**REQUIRED ACTION:**
Revise the lines between the one holding "What do you" and the one holding "(510, 479).", inclusive, changing "screenshot" to "screen capture" and keeping everything else as it is. Leave the pictures out of your answer.

**MATERIAL TO PROCESS:**
*** Block opens ***

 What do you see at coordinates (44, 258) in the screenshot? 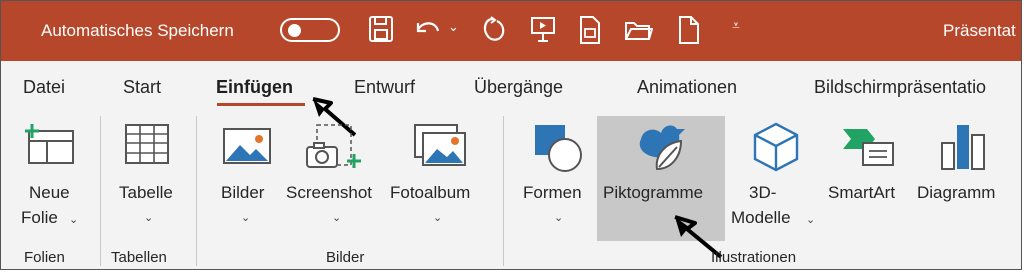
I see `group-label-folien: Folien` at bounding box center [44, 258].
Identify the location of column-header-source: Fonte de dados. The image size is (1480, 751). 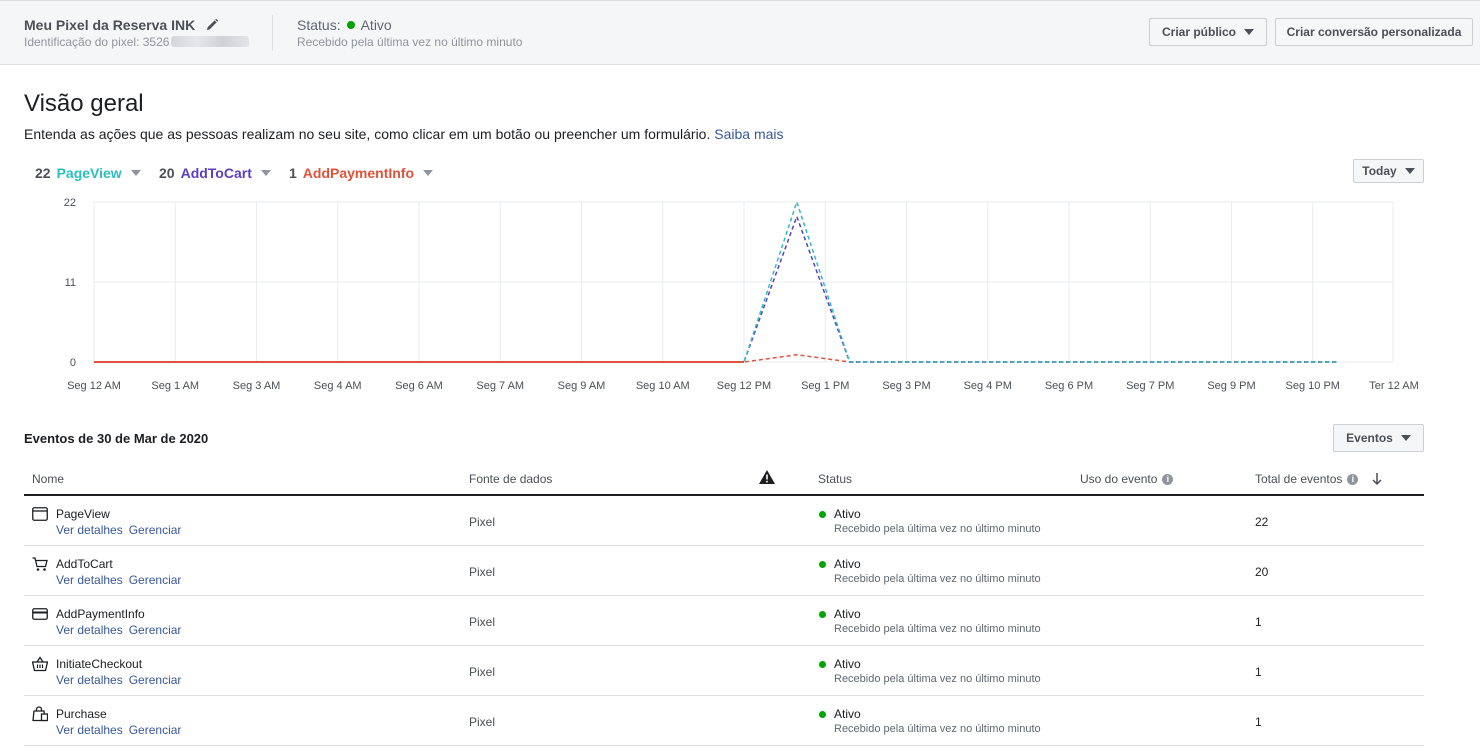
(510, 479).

*** Block closes ***
*** Block opens ***

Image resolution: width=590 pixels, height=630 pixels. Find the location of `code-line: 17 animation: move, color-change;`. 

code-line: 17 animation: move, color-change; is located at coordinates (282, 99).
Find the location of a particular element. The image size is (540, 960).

*** Block closes ***

**ANSWER SPACE:**
 What do you see at coordinates (44, 258) in the screen capture? 
I see `group-label-folien: Folien` at bounding box center [44, 258].
Identify the location of column-header-source: Fonte de dados. The image size is (1480, 751). 
(510, 479).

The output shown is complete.